I picked up a faulty PS5, supposedly never disassembled and still with the warranty sticker intact.
Symptoms: the console emits a beep but doesn’t power on no blue or white LED.


After disassembly, I found:

-No liquid metal
-Flux residue around the Wi-Fi chip
-UART TX and RX pads torn off

Investigations:

-All capacitors under the Wi-Fi chip were shorted. The Wi-Fi chip was also slightly misaligned. I removed it, but the short circuit remains.
-Two capacitors on the F7002 line were also shorted. The fuse is intact.

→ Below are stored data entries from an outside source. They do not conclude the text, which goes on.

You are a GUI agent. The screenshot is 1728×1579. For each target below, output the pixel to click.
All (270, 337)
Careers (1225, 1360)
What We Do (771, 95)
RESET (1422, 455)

After removal, the capacitors were completely dead.
-When injecting current, I noticed a hot spot on the back side of the motherboard around the F7002 area, likely a voltage regulator.

I tried using an EDM030 board as a donor, but it’s too different from the EDM010. So I salvaged capacitors of similar size and color for the F7002 area and the regulator.


After replacement:

-No more short circuit around F7002 and under the Wi-Fi chip
-I’ve ordered a new Wi-Fi chip and solder balls for testing

Question: Is it problematic to replace capacitors solely based on size and color, or do you have any suggestions to improve this repair? Also, is it an issue to reflow components using 138°C solder?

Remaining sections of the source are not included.